| Anselmo Figueroa|| Political figure|
Anselmo L. Figueroa Wikipedia
Anselmo L. Figueroa (April 21, 1861 – June 14, 1915) was a Mexican-American anarchist political figure, journalist and member of the Organizing Council of the Mexican Liberal Party (MLP). He was imprisoned in the United States between 1911 and 1914 due to violations of U.S. neutrality laws. He published Regeneración, the official newspaper of the MLP, before and after his imprisonment.
In September 1910, Figueroa was put in charge of the publication of Regeneración in Los Angeles, California. The newspaper was in its fourth season as the official publication of the MLP, and its slogan was "Revolutionary Weekly". He collaborated with Ricardo Flores Magon, Lazaro Gutierrez de Lara, Antonio I. Villarreal and Enrique Flores Magon, who had been released from prison in Arizona in August. Together with Ricardo and Enrique Flores Magón, he signed the Manifesto of the Mexican Liberal Party on September 23, 1911. The document took an openly anarchocommunist stance toward the armed uprisings in Mexico at the time.
At the time of the uprisings, Regeneración generated about US$1,000 per week in subscription fees. Even after covering its publication costs, several hundred dollars per week were made available for MLP revolutionary causes. Smaller sums of money were received from outside donors to the organization.
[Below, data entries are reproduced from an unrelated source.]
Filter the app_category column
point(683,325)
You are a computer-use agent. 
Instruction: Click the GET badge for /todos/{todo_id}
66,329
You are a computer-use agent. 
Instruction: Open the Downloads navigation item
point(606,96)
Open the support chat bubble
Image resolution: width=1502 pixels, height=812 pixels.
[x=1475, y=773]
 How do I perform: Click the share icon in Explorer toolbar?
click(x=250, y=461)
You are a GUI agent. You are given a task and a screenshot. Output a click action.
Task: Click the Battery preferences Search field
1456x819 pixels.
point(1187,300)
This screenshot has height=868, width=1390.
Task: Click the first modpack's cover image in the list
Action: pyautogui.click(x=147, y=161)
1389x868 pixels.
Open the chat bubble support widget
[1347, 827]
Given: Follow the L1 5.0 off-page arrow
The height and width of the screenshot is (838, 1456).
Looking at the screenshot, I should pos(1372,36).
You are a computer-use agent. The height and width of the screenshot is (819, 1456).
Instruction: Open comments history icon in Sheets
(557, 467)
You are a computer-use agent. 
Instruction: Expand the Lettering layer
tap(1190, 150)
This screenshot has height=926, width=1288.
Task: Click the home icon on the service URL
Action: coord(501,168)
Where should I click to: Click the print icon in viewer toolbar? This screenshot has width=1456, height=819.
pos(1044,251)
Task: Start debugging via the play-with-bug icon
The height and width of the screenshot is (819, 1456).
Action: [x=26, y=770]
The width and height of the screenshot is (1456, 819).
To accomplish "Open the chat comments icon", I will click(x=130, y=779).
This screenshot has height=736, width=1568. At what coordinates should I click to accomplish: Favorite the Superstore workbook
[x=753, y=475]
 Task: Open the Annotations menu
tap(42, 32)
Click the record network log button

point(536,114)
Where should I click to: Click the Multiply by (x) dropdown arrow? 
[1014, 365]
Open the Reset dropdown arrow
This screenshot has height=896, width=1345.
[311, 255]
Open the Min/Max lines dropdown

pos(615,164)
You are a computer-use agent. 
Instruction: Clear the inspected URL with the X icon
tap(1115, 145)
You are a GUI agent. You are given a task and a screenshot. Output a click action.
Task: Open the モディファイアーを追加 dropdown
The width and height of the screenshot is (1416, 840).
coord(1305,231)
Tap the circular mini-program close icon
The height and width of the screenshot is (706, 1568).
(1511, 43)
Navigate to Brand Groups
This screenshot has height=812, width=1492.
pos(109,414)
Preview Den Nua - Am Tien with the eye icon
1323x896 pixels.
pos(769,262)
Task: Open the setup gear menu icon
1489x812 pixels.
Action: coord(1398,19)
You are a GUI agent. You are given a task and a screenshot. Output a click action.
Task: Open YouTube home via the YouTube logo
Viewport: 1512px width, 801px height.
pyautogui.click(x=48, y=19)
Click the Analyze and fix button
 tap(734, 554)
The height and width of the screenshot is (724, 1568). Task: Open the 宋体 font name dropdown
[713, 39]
From June 1911 to January 1914, he was imprisoned with Librado Rivera, Ricardo and Enrique Flores Magón at the McNeil Island Corrections Center in Washington. In a Los Angeles court, they faced charges of violating US neutrality laws related to acts stemming from the Magonista rebellion of 1911. Though MLP forces were defeated in Baja California the year that the men went to prison, MLP uprisings continued through 1914.
Upon leaving prison in 1914, Figueroa and his associates returned to publishing Regeneración. He died on June 14, 1915 after health complications brought about by forced labor in prison. Regeneración was published until 1918. It was distributed in Mexican communities in the United States and used in literacy lessons there, as books were often scarce.